Mexico has obtained commitments for $4.3 billion of the $5 billion its private bankers are supposed to lend under terms of an agreement the country signed with the International Monetary Fund.

Officials of Citibank and Bank of America, which are coordinating bank lenders to Mexico, said replies are continuing to come in from the more than 1,000 banks around the world that are Mexican lenders. Mexico, which owes more than $80 billion to foreign governments and Mexican bankers, has asked its banks for easier terms on much of the debt that is outstanding, as well as $5 billion in new loans in 1983.

Meanwhile, the International Monetary Fund yesterday approved a $546 million loan to Brazil to help cover a shortfall in its export earnings during the past year.

The loan is separate from a $4.9 billion loan package the IMF earlier had tentatively approved for Brazil to help it meet its international debts over the next three years.
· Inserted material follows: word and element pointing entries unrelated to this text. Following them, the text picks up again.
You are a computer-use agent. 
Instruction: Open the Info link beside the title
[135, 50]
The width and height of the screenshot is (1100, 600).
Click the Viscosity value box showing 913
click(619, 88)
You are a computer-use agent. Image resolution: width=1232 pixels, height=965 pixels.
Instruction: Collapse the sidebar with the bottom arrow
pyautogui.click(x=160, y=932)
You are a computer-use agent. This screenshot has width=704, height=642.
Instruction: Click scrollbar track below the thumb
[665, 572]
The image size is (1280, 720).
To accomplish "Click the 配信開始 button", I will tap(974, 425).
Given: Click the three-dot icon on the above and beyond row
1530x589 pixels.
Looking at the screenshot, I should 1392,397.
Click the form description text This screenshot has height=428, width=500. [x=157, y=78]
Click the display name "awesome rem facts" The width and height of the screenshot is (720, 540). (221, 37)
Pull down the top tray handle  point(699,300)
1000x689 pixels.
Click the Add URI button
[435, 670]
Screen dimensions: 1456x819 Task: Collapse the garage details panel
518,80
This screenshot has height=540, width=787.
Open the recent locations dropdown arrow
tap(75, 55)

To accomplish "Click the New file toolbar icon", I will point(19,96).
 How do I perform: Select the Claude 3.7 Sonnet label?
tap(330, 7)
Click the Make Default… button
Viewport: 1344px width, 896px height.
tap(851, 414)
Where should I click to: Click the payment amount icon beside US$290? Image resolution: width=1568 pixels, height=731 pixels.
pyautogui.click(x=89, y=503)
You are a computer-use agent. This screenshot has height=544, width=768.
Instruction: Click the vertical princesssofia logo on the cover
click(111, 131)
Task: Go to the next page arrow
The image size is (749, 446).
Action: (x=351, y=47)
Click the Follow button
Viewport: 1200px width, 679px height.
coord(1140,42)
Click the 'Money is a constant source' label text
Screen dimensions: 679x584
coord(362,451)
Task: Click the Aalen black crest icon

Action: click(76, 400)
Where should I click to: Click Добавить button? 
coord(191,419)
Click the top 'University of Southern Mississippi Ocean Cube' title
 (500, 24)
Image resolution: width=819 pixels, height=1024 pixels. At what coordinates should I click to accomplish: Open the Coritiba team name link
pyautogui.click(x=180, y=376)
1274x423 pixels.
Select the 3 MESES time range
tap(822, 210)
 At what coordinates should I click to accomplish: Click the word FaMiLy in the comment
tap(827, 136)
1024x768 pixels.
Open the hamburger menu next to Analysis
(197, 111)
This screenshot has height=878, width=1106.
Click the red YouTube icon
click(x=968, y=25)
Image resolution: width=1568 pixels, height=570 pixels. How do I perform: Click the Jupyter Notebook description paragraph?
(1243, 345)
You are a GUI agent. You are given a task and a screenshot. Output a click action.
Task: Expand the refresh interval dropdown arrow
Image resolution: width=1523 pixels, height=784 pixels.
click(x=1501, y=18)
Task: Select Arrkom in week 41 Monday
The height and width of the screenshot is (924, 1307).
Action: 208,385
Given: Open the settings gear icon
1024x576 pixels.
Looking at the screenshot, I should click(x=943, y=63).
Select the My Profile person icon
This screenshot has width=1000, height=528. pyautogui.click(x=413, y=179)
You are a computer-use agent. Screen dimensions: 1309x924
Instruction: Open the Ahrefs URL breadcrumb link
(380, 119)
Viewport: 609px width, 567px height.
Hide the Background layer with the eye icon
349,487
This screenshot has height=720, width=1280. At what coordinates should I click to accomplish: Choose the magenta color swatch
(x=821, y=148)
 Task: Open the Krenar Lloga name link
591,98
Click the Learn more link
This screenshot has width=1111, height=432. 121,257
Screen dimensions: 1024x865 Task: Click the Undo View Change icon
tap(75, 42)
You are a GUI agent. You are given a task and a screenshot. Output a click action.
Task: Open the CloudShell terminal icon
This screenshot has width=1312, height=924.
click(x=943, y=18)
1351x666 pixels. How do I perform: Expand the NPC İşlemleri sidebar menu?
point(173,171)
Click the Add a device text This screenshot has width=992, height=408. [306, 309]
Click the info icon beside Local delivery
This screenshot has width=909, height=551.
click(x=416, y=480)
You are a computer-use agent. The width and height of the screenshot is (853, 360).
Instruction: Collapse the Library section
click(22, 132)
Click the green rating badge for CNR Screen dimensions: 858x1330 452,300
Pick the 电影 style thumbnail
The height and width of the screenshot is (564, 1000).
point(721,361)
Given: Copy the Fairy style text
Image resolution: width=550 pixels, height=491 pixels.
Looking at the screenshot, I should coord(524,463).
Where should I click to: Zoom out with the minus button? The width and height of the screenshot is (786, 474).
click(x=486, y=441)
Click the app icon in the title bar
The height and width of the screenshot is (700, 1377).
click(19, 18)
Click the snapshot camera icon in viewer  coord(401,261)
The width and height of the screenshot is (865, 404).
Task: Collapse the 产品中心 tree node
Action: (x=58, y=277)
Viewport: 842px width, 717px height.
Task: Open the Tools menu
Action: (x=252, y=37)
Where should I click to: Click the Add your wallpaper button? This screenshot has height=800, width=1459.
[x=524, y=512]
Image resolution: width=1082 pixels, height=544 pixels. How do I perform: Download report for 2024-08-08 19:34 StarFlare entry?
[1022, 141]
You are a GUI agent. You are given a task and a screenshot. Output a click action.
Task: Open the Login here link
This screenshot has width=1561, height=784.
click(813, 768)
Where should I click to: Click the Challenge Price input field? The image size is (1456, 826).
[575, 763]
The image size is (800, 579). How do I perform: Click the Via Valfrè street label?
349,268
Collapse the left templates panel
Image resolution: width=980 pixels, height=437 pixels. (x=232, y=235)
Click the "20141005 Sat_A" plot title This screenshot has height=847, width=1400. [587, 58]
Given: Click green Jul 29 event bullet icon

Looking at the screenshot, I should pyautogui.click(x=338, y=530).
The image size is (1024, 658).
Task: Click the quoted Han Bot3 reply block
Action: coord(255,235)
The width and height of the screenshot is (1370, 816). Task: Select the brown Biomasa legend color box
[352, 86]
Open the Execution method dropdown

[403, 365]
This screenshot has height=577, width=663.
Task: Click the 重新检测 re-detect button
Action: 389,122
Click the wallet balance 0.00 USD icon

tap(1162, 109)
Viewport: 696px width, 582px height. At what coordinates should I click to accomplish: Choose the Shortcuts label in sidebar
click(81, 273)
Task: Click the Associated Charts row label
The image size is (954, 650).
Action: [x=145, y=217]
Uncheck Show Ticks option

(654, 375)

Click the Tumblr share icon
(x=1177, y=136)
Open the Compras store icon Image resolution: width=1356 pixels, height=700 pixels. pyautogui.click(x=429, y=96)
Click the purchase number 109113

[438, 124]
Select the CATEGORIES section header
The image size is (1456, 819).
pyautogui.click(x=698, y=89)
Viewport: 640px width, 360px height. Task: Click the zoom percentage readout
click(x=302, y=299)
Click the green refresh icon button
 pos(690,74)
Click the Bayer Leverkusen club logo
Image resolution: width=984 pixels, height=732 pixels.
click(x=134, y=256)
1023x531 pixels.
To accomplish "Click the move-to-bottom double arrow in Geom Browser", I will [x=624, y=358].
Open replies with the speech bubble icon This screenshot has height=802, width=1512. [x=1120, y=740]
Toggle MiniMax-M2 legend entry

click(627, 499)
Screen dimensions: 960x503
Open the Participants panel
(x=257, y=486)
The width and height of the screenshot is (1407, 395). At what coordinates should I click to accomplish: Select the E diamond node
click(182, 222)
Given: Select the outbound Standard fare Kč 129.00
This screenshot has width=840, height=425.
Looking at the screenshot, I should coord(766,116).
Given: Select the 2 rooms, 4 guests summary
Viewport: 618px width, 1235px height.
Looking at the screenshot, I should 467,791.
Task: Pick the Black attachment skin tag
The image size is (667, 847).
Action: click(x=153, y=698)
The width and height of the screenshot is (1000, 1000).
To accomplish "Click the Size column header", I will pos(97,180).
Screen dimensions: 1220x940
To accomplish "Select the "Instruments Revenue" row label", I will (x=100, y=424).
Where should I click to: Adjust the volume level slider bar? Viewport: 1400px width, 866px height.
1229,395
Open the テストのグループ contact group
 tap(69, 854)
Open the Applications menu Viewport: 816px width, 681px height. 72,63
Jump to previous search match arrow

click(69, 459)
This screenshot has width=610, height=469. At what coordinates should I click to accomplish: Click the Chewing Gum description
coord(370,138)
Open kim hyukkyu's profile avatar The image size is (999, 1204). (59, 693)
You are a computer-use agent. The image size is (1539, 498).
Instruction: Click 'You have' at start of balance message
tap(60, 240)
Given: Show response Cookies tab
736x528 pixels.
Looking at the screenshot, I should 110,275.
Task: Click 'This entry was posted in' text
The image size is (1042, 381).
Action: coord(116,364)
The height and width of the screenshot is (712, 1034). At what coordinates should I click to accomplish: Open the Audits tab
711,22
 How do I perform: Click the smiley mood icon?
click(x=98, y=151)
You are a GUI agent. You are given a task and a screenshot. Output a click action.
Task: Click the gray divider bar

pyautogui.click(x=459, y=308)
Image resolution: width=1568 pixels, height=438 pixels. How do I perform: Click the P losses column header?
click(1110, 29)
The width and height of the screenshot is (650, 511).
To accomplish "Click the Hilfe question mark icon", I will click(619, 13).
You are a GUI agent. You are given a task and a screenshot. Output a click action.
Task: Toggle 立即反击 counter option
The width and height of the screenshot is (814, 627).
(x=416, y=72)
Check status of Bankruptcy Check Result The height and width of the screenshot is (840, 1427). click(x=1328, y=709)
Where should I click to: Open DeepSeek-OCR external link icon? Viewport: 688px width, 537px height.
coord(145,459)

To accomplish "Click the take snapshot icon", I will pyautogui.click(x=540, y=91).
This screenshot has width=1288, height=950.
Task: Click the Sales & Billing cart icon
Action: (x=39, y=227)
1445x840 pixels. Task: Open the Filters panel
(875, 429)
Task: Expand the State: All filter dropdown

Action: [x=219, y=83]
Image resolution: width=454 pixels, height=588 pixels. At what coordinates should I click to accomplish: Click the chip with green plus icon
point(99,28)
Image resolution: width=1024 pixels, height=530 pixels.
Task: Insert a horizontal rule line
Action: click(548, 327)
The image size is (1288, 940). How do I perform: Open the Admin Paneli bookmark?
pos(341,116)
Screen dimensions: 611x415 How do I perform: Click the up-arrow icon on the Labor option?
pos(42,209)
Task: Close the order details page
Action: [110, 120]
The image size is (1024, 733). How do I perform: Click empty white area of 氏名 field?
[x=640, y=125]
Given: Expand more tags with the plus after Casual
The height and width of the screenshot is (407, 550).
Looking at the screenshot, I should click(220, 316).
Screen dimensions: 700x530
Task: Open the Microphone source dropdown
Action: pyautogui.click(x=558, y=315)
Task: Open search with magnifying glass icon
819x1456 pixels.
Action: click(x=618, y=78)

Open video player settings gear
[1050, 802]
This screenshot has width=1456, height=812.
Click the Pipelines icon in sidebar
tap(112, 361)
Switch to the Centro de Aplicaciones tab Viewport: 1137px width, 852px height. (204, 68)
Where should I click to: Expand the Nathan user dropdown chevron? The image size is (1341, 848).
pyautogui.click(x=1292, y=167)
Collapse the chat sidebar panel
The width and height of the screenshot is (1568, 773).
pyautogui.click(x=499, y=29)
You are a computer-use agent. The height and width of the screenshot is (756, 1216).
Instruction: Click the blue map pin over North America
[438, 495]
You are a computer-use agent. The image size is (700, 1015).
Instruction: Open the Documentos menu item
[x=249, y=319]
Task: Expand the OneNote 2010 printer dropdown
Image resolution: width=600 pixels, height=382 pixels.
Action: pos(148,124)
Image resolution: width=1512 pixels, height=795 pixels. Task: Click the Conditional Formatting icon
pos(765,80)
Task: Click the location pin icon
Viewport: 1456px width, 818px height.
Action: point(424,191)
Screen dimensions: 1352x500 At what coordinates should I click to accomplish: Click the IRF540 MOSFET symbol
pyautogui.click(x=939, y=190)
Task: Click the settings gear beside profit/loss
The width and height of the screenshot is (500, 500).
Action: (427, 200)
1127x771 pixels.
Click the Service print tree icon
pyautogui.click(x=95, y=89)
That larger loan still awaits formal approval of the IMF's board of executive directors.

The loan approved by the board yesterday will be made under the IMF's compensatory financing facility, set up to deal with export shortfalls of developing countries.

On Monday, Brazil, which also owes about $80 billion, asked its banks for easier terms on $4 billion in loans that come due in 1983, as well as for an additional $4.4 billion in new loans next year.